* Given request
Lay out the material from its start through the line containing "Looking at the" as a Markdown table with the columns Row and Line. Number each line, skip blank lines, and leave the pictures out.

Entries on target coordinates
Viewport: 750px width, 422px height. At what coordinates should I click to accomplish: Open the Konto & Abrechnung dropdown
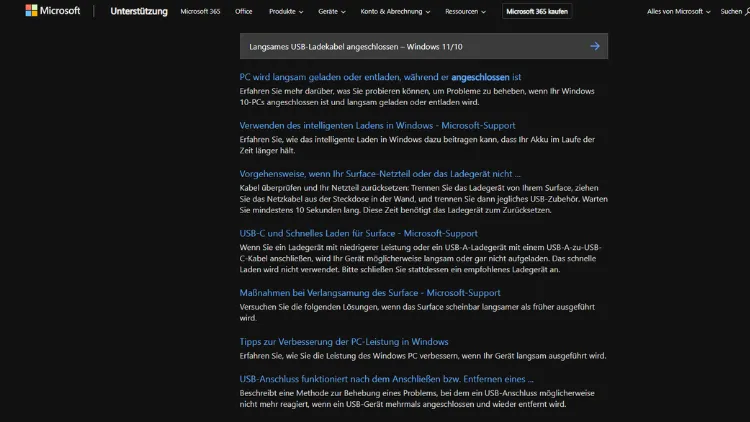[x=395, y=12]
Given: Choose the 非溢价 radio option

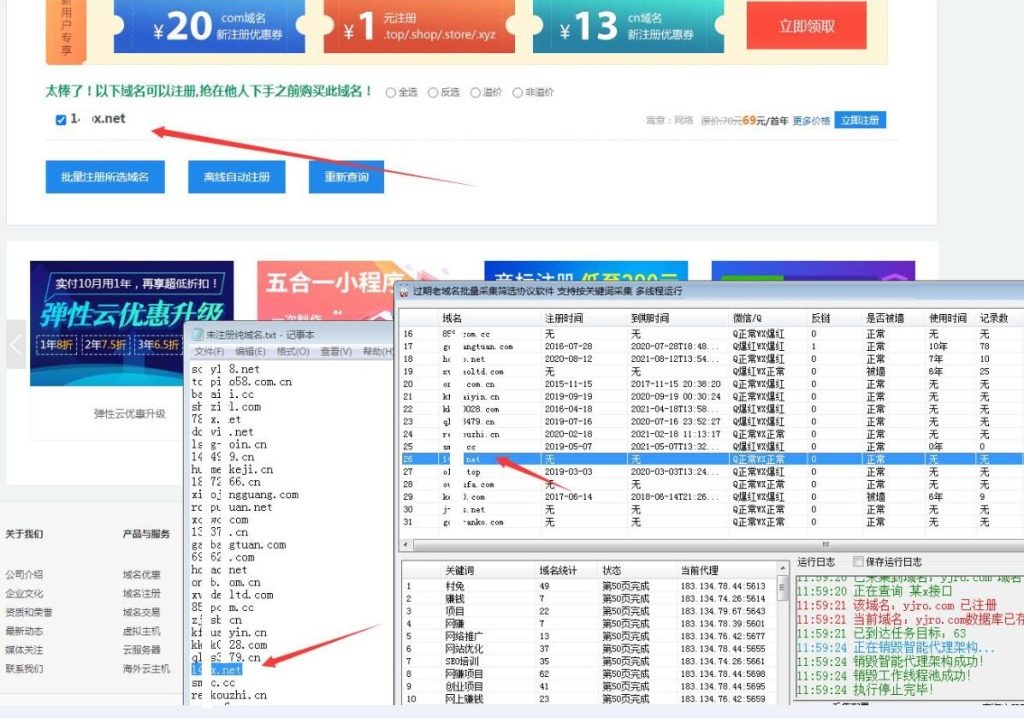Looking at the screenshot, I should coord(517,93).
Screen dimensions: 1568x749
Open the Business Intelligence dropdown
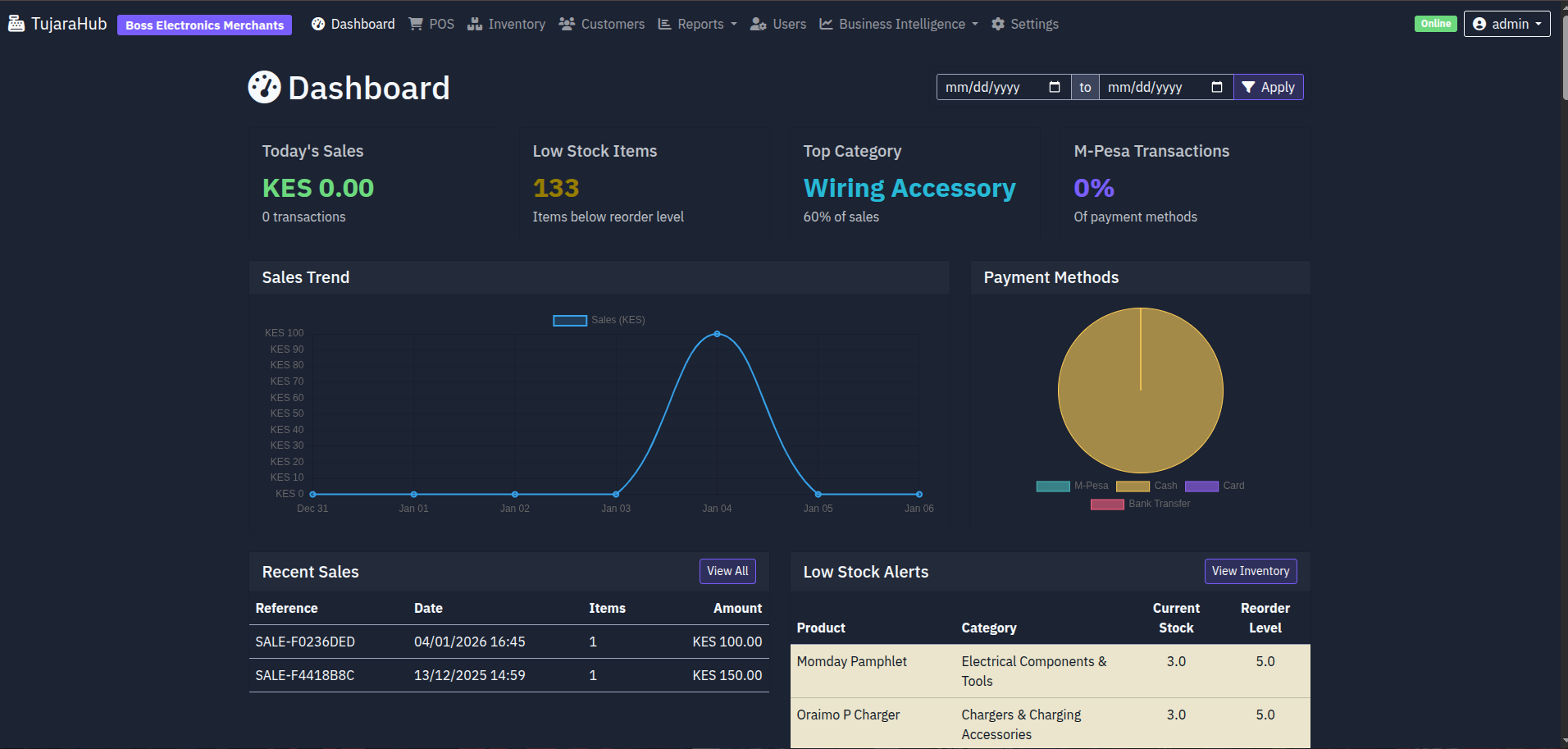898,24
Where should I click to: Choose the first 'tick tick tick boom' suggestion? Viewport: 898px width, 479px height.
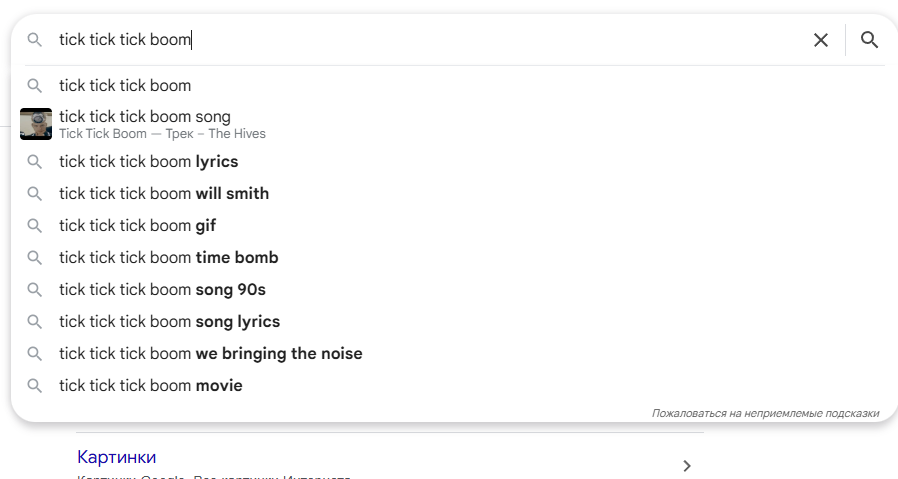(x=125, y=86)
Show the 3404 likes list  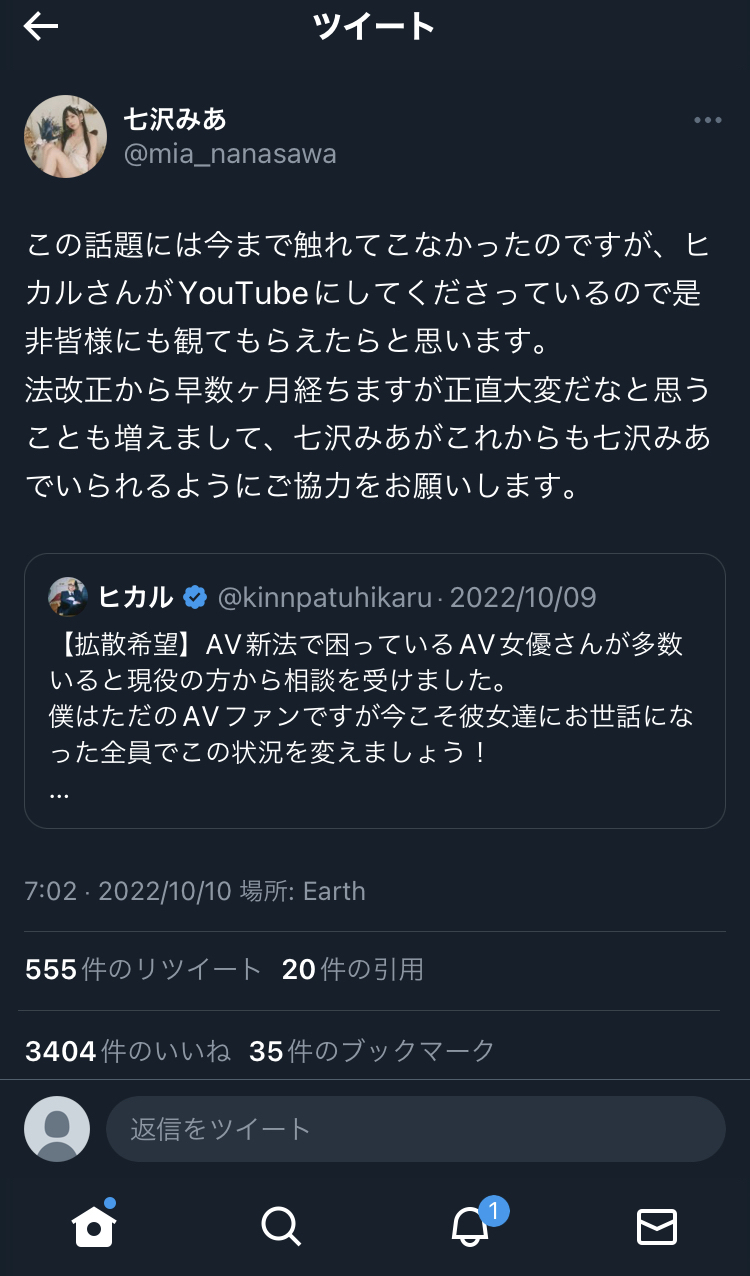(x=128, y=1051)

* Response to the task
| Row | Line |
|---|---|
| 1 | Viewport: 750px width, 422px height. At what coordinates should I click to accomplish: Open the Konto & Abrechnung dropdown |
| 2 | [x=395, y=12] |
| 3 | Given: Choose the 非溢价 radio option |
| 4 | Looking at the screenshot, I should coord(517,93). |